• olmak ya da olmamak işte en büyük kazık bu...
  • anlatmaya dilin varmadığı kazıktır efenim bu benim için. dost kazığıdır.
  • 30000 tl'ye bedelli askerlik yapmak. ben yemedim o ayrı.
  • ''bunlar iyi günlerimiz'' bilincini kazandıran kazıklardır.
  • 16 sene önce istanbul'a ilk geldiğimde zincirlikuyu köprüsü üstünde, "havaalanından çıkardığım orijinal parfümü üç kuruşa satıyorum" diyen yavşağa kanıp bi dolu parayı çakma parfüme bayılmam.

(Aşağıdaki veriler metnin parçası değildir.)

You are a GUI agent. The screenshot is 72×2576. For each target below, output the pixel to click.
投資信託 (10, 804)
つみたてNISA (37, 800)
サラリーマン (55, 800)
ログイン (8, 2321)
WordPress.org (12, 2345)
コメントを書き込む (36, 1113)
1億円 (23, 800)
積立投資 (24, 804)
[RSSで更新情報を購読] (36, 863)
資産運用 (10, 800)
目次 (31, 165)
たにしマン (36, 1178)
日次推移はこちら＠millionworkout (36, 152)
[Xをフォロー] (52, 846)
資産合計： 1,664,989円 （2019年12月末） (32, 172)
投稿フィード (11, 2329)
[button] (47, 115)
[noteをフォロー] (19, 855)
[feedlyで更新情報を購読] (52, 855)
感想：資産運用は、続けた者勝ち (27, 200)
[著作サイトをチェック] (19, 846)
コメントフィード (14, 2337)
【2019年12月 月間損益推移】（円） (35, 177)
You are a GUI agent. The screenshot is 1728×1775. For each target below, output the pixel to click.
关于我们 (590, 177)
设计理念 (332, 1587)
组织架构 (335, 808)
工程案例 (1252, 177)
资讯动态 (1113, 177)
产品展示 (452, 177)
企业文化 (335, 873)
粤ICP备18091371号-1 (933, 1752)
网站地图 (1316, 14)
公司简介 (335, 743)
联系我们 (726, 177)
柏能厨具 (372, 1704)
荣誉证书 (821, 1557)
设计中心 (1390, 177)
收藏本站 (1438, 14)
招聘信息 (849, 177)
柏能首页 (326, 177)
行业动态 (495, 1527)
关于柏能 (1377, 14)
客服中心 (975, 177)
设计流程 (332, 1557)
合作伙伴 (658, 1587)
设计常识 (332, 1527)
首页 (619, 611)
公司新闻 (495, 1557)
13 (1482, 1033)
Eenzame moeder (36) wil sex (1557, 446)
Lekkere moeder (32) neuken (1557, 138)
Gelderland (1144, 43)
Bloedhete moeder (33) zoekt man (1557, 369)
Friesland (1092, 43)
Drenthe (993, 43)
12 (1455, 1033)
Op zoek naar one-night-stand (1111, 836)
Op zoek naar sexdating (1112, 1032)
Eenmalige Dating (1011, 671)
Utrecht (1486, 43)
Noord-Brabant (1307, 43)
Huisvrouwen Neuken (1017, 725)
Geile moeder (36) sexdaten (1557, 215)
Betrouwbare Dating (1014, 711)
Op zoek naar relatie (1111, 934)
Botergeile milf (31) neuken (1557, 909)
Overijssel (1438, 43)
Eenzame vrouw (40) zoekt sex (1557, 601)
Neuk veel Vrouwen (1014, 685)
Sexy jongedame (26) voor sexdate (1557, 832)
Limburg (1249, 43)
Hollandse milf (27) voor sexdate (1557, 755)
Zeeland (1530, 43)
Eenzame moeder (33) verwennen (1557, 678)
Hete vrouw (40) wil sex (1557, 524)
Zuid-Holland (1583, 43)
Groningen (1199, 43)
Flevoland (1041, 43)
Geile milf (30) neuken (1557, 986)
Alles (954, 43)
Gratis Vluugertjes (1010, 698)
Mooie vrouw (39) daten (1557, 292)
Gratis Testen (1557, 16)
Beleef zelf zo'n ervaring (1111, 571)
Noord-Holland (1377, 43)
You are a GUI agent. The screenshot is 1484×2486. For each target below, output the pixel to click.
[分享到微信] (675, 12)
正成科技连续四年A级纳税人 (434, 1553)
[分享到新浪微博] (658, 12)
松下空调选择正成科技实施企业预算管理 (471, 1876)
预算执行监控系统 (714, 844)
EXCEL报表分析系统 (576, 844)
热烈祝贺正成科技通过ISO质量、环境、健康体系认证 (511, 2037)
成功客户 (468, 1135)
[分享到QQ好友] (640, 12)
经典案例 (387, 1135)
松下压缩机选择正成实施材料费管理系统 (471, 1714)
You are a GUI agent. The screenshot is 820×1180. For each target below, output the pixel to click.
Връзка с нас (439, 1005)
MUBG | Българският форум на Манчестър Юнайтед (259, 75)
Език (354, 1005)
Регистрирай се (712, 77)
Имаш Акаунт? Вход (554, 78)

    işin ilginci geçen gün aynı denemeyi cevahir'in önünde yaptı gençten bi eleman. "lan sizin sektörde gram ilerleme yok şerefsizim, kendinizi geliştirin biraz" dedim. şaştı kaldı.
  • bir erkek kardeşe gösterilecek özeni, ilgiyi gösterdiğim kişinin(elbette benim de hatalarım olmuştur) yüzüstü bırakmasını geçtim, umursamamasını da geçtim, beni düşürdüğü pozisyona da takılmadım. "ulan bu beni şöyle üzdü böyle kızdırdı ama benim için kendini kaç kere riske atıp benim için bunları bunları yaptı" diye aklına bile düşmedim. yediğim kazıkların sayısı çoktur ama benzer yaraların yakınlığıyla kurulmuş dostluklar ve o dostların attıkları kazıklar böyle gecelerde takılıyor aklıma.
  • en çok güvendiğim iki kişi tarafından hayatımın en büyük kazığını yedim bu yıl ve artık kimseye güvenim kalmadı. küçüklüğümden beri çok kazık yemişimdir ancak bir kardeş kazığı iki de sevdiğin, güvendiğin adamdan kazık yemek daha ağırmış! en kötüsü de; kanından olduğu için kardeşini içten içe affetmesen bile affetmiş gibi yapıp onu hayatından çok denemene rağmen bir türlü çıkaramaman, sevdiğin adamıda hayatından çıkarman ama yine de hala onu unutamamış olman ve onu çok özlüyor olman gerçeği. ikisinin de bana yaşattığı acıları ve üzüntüleri unutmayacağım! ben onları affetsem bile bana attıkları kazığı asla unutmayacağım!
  • aslında bir ürüne veya hizmete, muadillerine göre fazladan para vermeyi kazık yemek olarak gören birisi değilim.

    serbest piyasada araştırsaydım diye kendime kızarım. karşı tarafı suçlamam.

    ancak geçtiğimiz günlerde yaşadığım bir olay hayatımın en büyük kazığıydı.

    özetle ortağı olduğum şirketin seo hizmeti için anlaştığımız birisiyle 3 aylık bir süre geçmişken seo hizmetini durdurmasını söyledim. kendisi sözleşmenin 12 ay geçerli olduğunu, seo hizmetinden cayılamayacağını dayatıp işlemi durdursa bile kalan ayların yarı parasını alacağını söyledi.

    seo işleriyle alakalı sektörden kimselerle görüşmemde böyle bir işlem olmadığını, seo dan istendiği ayda cayılabileceği söylendi.

    bizim hesabımıza göre 12 bin lira havadan bi para istedi. sözleşmede şirket yetkilisi olarak imzam olmamasına rağmen lanet olsun diyerek parayı ödedim.

    sonra da "fazladan aldığın para için hakkımı haram ediyorum, sen de bana haram et. ahirette hesaplaşırız " dedim.

    verilmeyen bir hizmetin parasını istemeye bizim oralarda " ekmediğin yerlerde biçmek " denir. işte bu da hayatımda yediğim en büyük kazık oldı.